Legen Sie dann das Rohr auf das magnetische Rack und entfernen Sie den Überstand. Wiederholen Sie die Wäsche mit einem Milliliter 50 Millimolar Tris HCL und übertragen Sie die Perlen auf eine neue 1,5 Milliliter Tube. Schließlich waschen Sie die Perlen sechsmal mit 50 Millimolar Ammonium Bicarbonat Puffer für fünf Minuten pro Wäsche.
Verwenden Sie 100 Mikroliter Perlen für die Immunoblot-Analyse, um die Anreicherung der biotinylierten Proteine zu bestätigen und den Rest der Probe bei minus 80 Grad Celsius einzufrieren.
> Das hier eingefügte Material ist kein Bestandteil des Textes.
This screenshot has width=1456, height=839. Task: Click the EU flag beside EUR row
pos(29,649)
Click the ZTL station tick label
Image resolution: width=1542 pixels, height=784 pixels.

Westliche Flecken wurden verwendet, um die Proteinexpression und Biotinylierung in den agrofiltrierten N.benthamiana Blättern zu analysieren. Die biotinylierten Proteine in den infiltrierten Blättern wurden effizient mit Streptavidin C1 konjugierten Magnetperlen für die anschließende Massenspektrometrieanalyse angereichert.
Verschiedene Proteine mit unterschiedlichen Größen wurden eingefangen und die Western-Blot-Analyse der angereicherten Proteine zeigte verschmierte Bänder. Wenn Sie dieses Verfahren versuchen, denken Sie bitte daran, die Versiegelung an der Unterseite der Entsalzungssäule zu entfernen und die Kappen vor jeder Zentrifugation zu lösen. Dieses Protokoll ist leicht an andere Proteine von Interesse in Nicotiana benthamiana anpassbar und kann auch verwendet werden, um die TurboID PL in anderen Pflanzenarten zu erweitern.